Stated exercise –
List every line in the rows below that contains the string "screenshot", matching case exactly.

Extracted records –
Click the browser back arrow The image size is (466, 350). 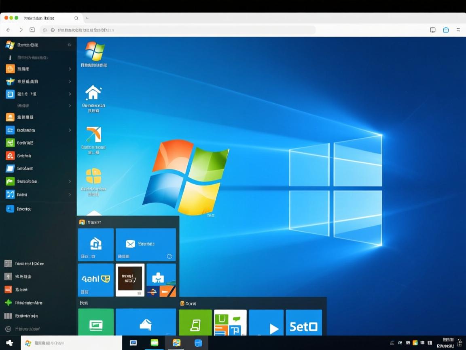(8, 30)
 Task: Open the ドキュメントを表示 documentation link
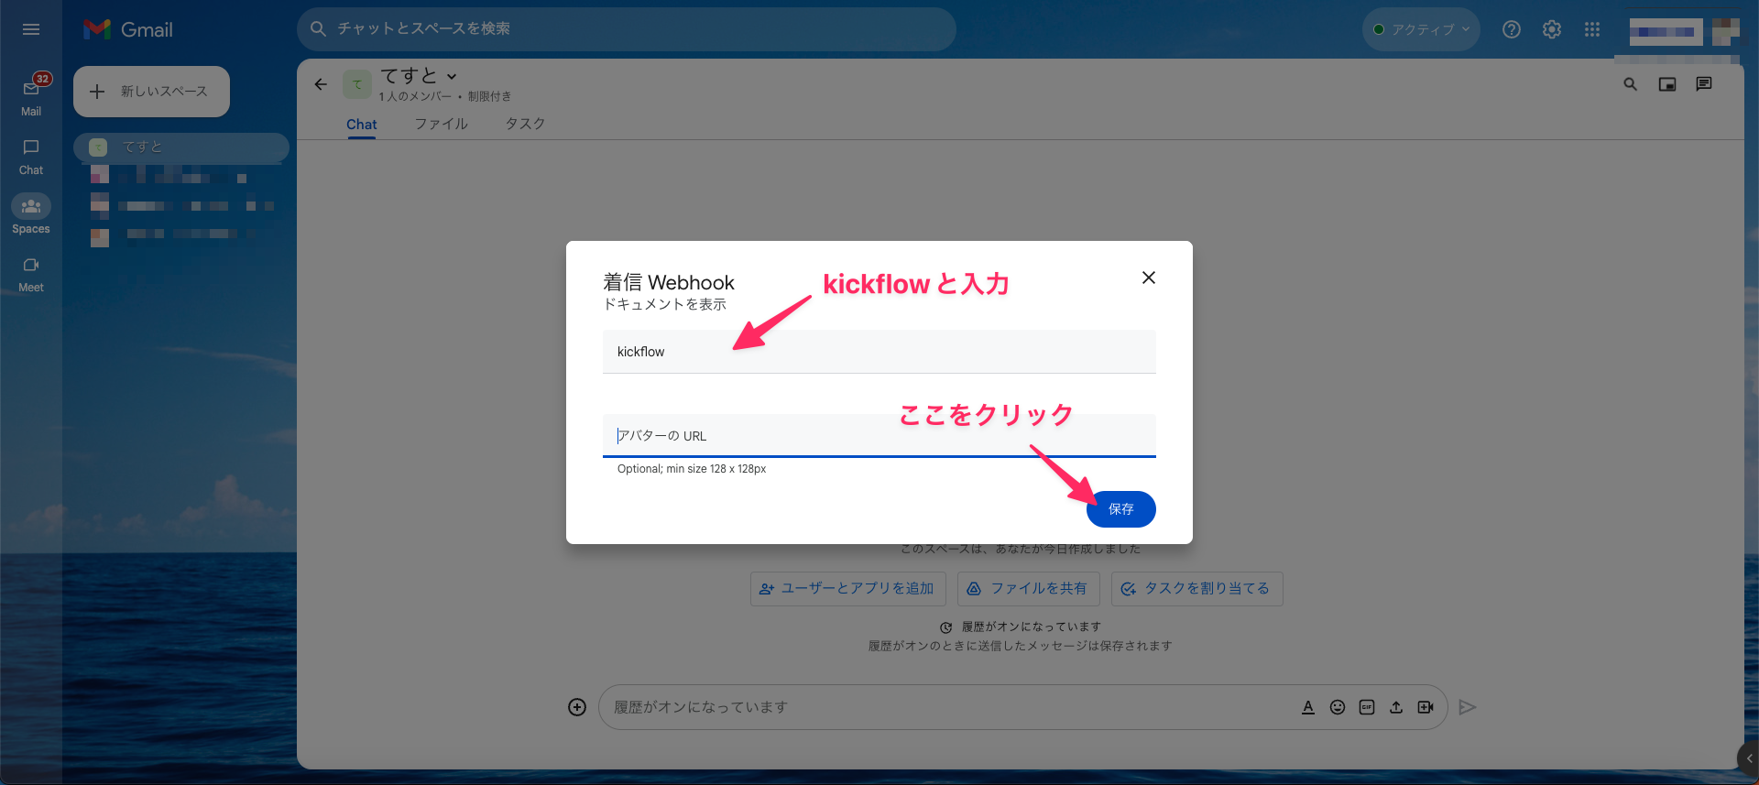(x=664, y=304)
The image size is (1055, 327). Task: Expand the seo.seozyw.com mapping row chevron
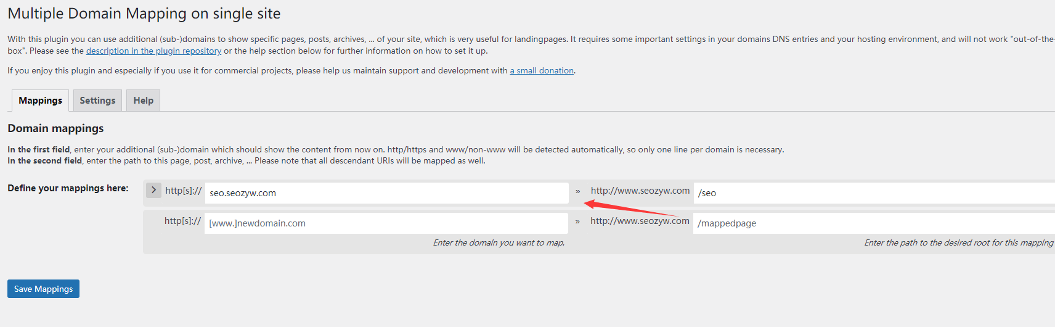point(153,190)
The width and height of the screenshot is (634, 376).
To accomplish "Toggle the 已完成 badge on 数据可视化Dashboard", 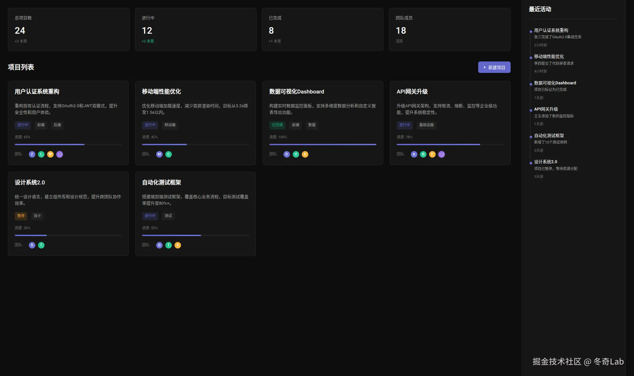I will pyautogui.click(x=277, y=125).
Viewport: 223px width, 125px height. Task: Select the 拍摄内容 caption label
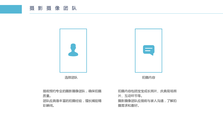click(x=149, y=78)
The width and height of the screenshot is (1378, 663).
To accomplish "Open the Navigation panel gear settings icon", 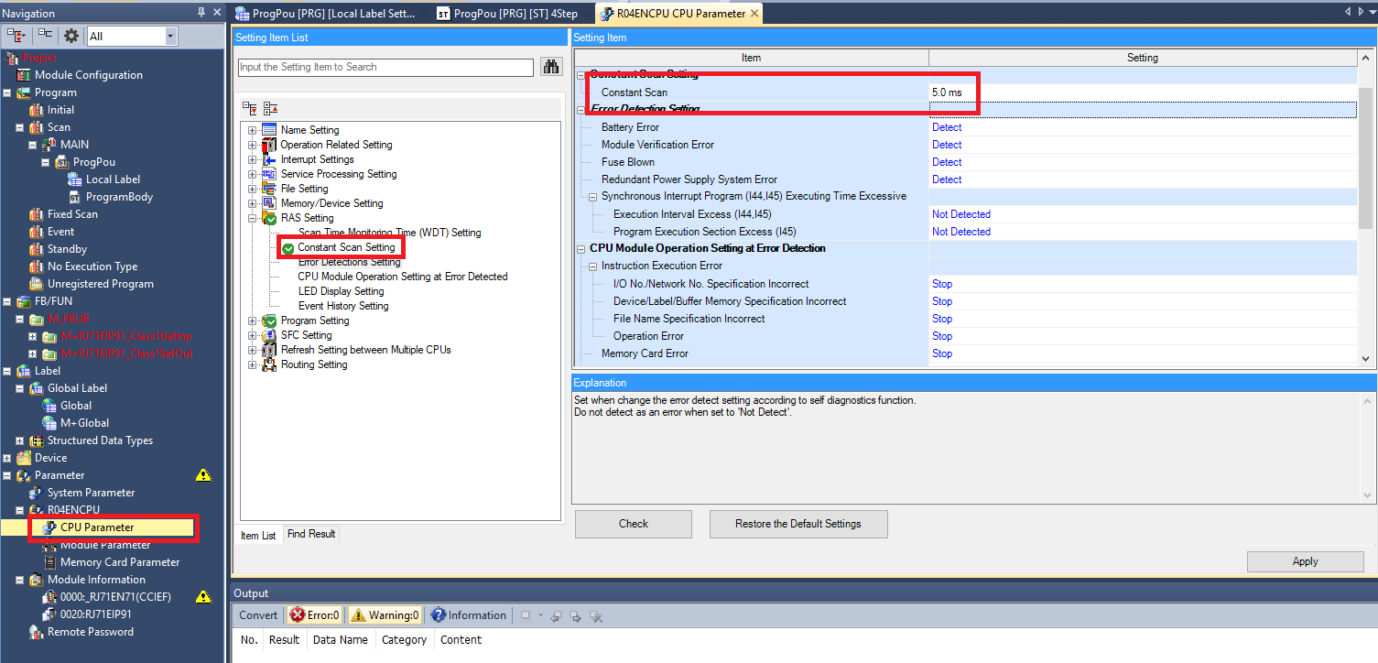I will 71,36.
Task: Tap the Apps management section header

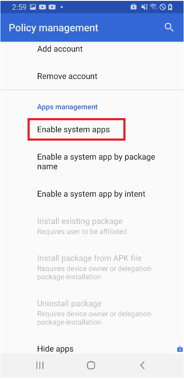Action: [x=67, y=107]
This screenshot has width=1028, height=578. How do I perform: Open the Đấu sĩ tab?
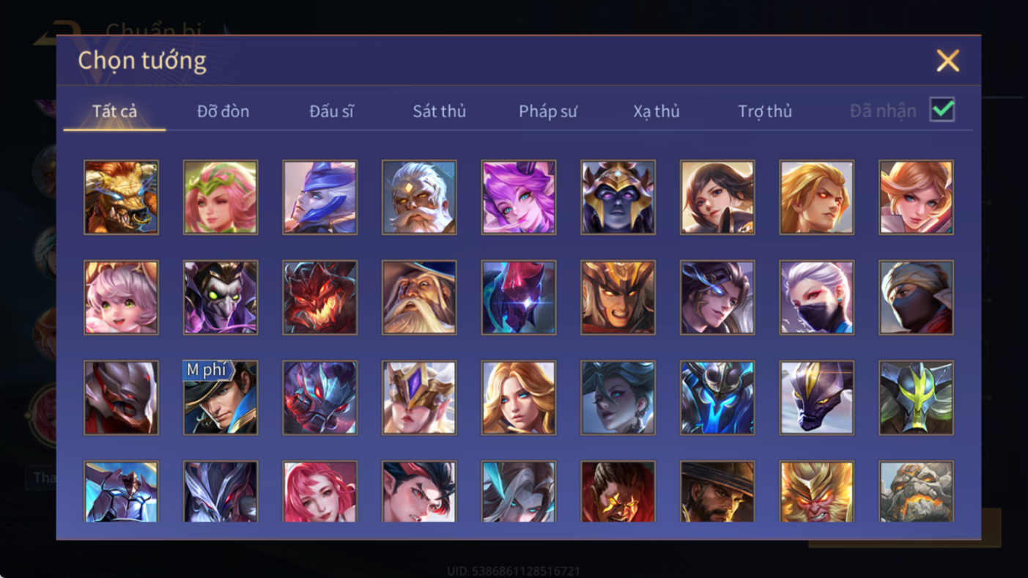point(331,111)

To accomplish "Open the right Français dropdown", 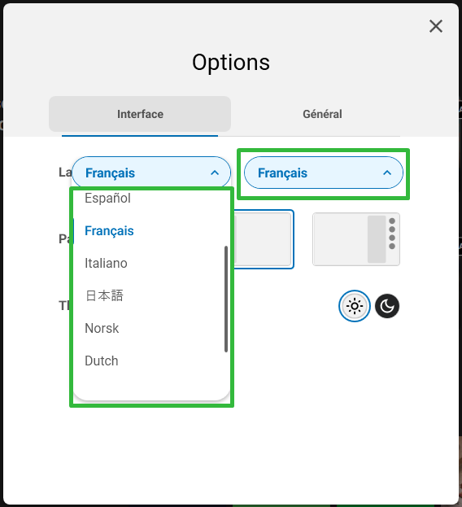I will (324, 173).
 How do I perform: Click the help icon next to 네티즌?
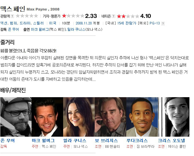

Result below –
The width and height of the screenshot is (634, 376).
The width and height of the screenshot is (1378, 663).
This screenshot has width=1028, height=578. How do I perform: Open the Đấu sĩ tab?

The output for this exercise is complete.